What I find curious is that the idea
to establish for many theorems … exactly which set existence principles they rely on
is a completely general wide-spread idea in mathematics. It is good practice to do this with every theorem one states, and it is the basis of all kinds of abstractions that one considers.
Ah wait, is “set existence principles” a typo for “set of existence principles”, or does it really mean “principles of set-existence” ?
Given who are the main proponents, Harvey Friedman and Stephen Simpson, and their attitude towards category theory, I should think it very unlikely that they’d appreciate ’reverse mathematics’ being taken over as suggested by the likes of us.
Sure, that’s exactly what I am highlighting. It’s curious that a strategy that is basic to all of abstract maths is both highjacked and rejected, at the same time, by a small circle. But at least “reverse mathematics” sounds more professional than “centipede mathematics”.
There’s always ’transcendental’ from transcendental argument, but maybe that’s already too loaded.
In fact, Simpson is quite interested in sheaves nowadays. For instance, this paper. It does not use any heavy machinery, but at least uses the language.
Re #3: principles of set-existence, as in asserting that certain subsets of $\mathbb{N}$ exist, as in certain weak second-order systems of arithmetic. The Wikipedia page gives a pretty good idea: typically one takes an ordinary theorem in mathematics and asks which set-theoretic principles sufficient to prove the theorem are implicit or necessary, and those principles generally fall into one of five classes.
It’s understood to denote a pretty specific research program, as opposed to a general familiar research stratagem; I agree that we had better not appropriate the term “reverse mathematics” for our purposes.
If pressed, I would say something like “principle of abstraction”. There was a slogan during the heyday of abstraction in the 1940’s and 1950’s, “Be wise, generalize”, which also captured the essential spirit. (It was supposed to be a take-off on “Be wise, Simonize”, which was an advertising slogan for a certain method of dry-cleaning.)
So the idea is that just as “evil” now directs to “principle of equivalence”, we could have “centipede mathematics” redirect to “principle of abstraction” (or something similar). Most of the content currently at centipede mathematics would seem to fit such a page title, and whatever pejorative implications that adhere to centipede mathematics could still be discussed there.
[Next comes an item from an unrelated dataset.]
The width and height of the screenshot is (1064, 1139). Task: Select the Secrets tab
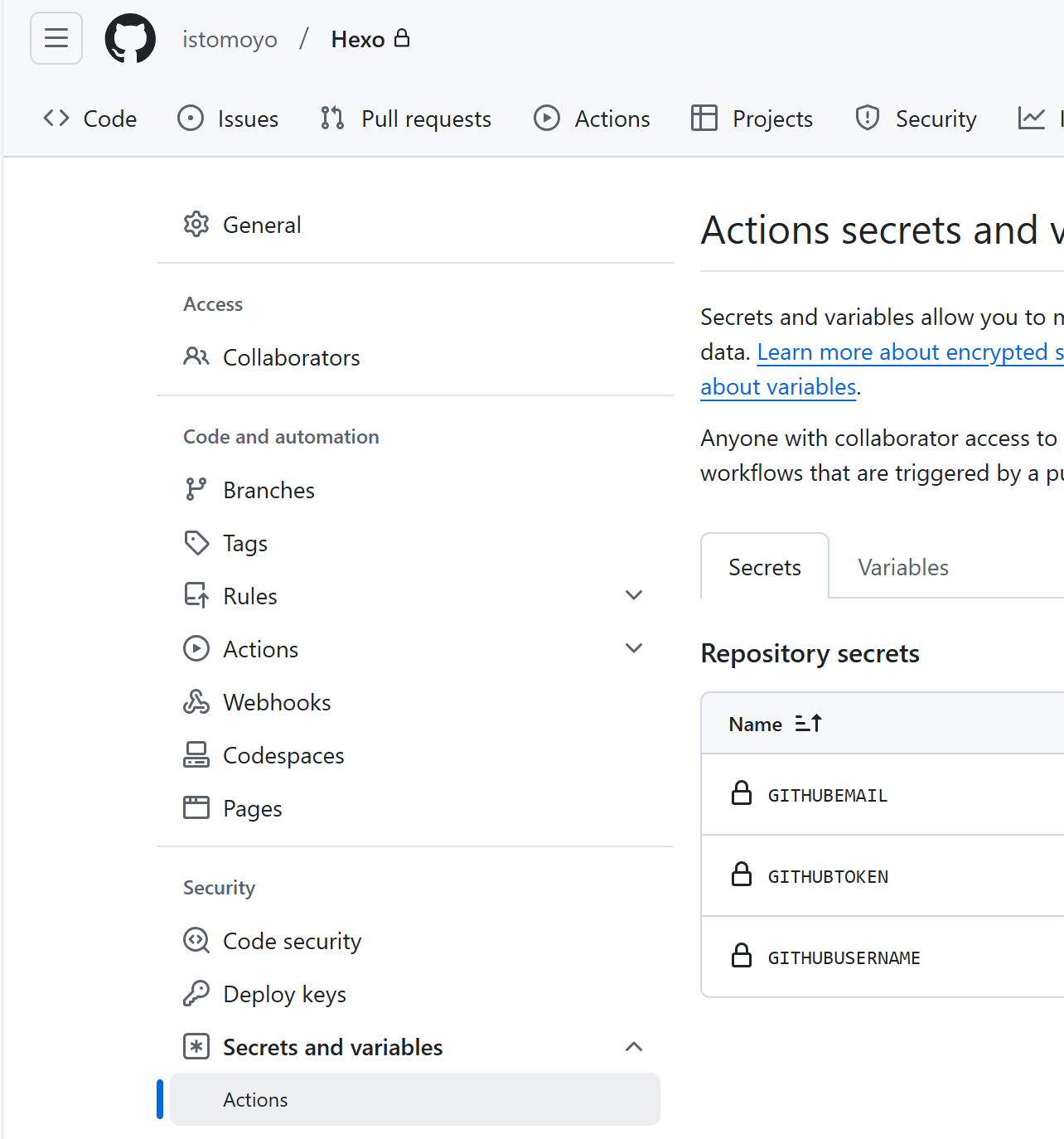pyautogui.click(x=764, y=567)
Right, “principles of set-existence” in RM refers specifically to a particular kind of hypothesis-inspecting that is, I think, quite far from the interest of most mathematicians, who are happy to use all of ZFC. It’s not completely unrelated to the activity of interest to categorical logicians of expressing theories in fragments of logic like regular and coherent so that they can be interpreted internally to more categories, but its focus and tools are rather different. (Once during a conversation with Damir Dzafarov I half-convinced myself that classical “reverse mathematics”, or at least one of the subsystems of set theory it uses, was roughly analogous to working with the hyperdoctrine of complemented subobjects in a non-Boolean category; but I don’t remember any more why.)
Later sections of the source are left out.